◆ **Problem**: Reproduce the lines below exactly, from the one containing "Open the 选择 year picker" through the one containing "Given: Click the", both included. Leave out any pictures.

◆ **Source data**:
<<<<

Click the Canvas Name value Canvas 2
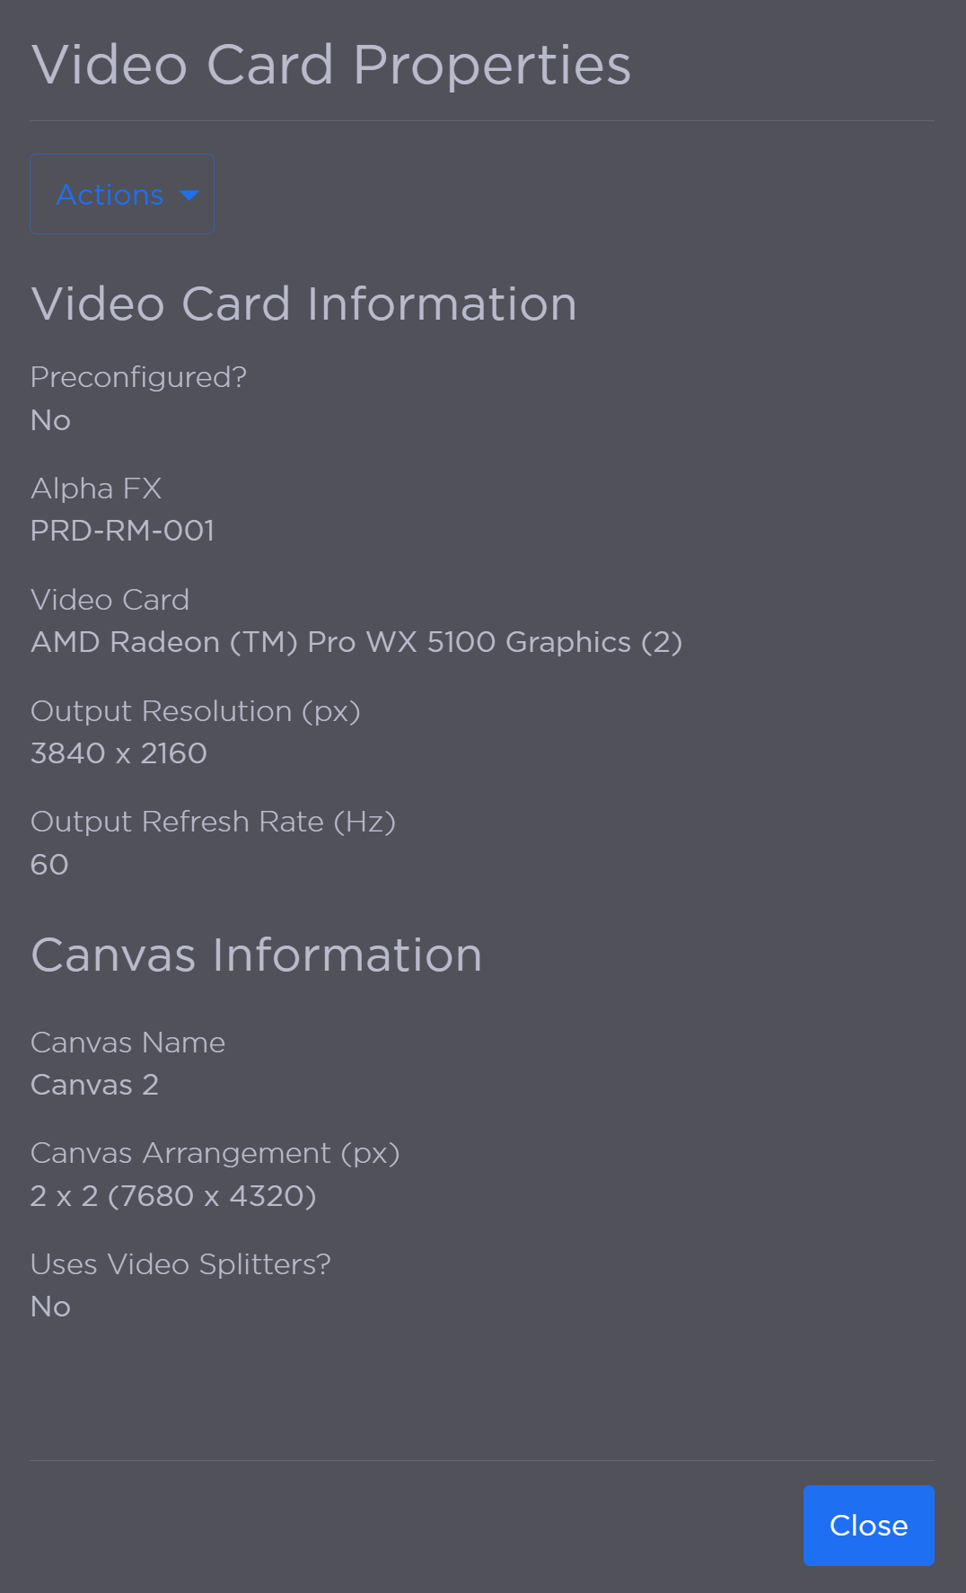 (x=94, y=1084)
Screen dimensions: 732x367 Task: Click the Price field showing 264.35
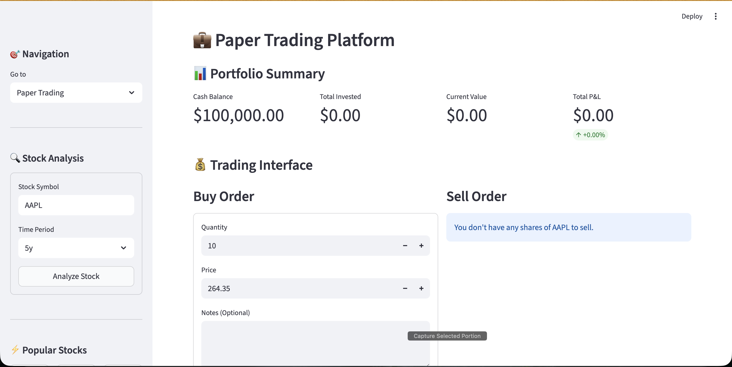[298, 288]
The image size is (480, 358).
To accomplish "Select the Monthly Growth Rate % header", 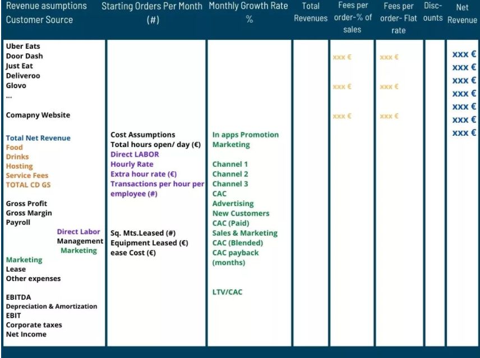I will (248, 13).

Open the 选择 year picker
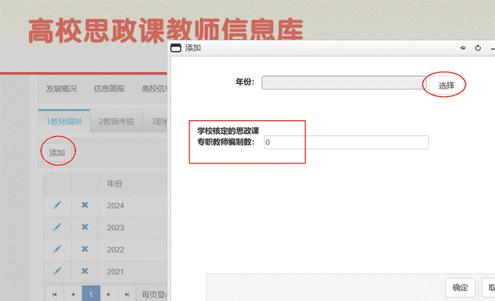[x=446, y=85]
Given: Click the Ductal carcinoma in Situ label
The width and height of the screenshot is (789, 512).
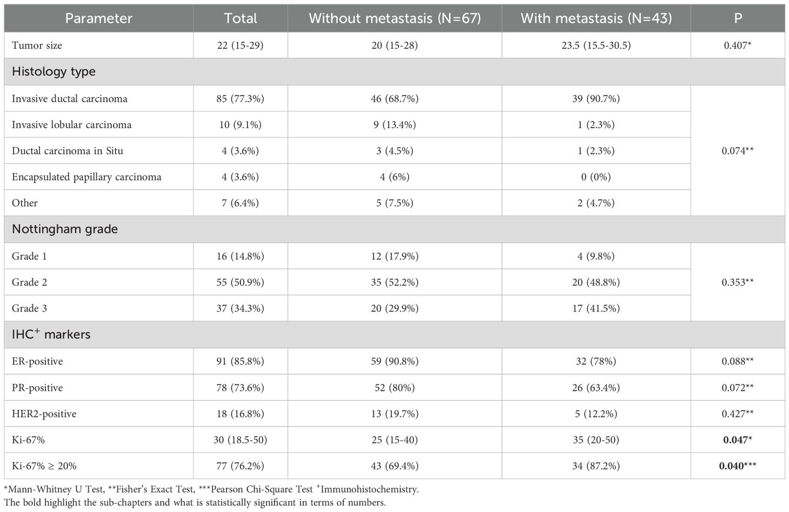Looking at the screenshot, I should pyautogui.click(x=68, y=151).
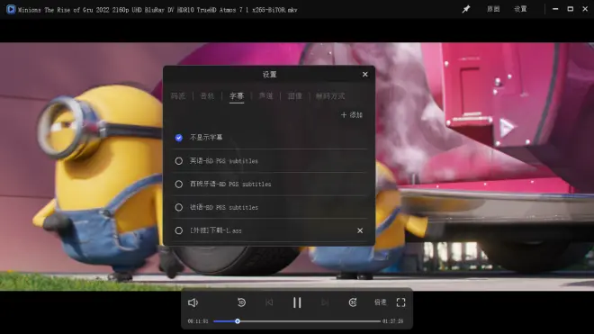The image size is (594, 334).
Task: Rewind using the back-seconds circular arrow icon
Action: point(241,302)
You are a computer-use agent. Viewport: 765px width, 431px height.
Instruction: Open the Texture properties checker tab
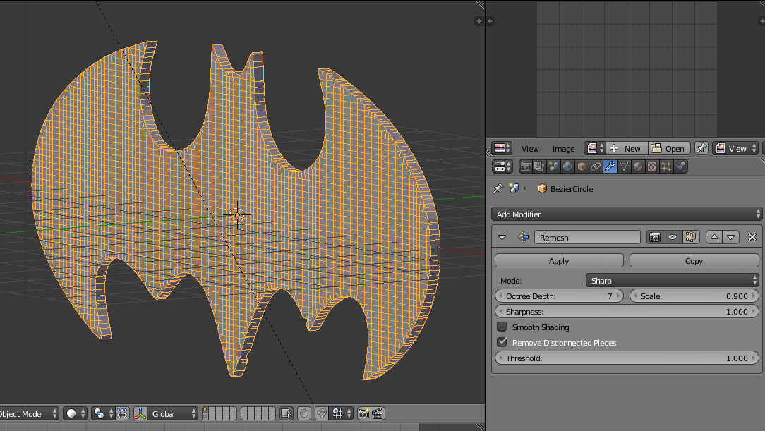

>>>>

◆ **Written solution**:
Open the 选择 year picker
[x=446, y=85]
Given: Click the Ductal carcinoma in Situ label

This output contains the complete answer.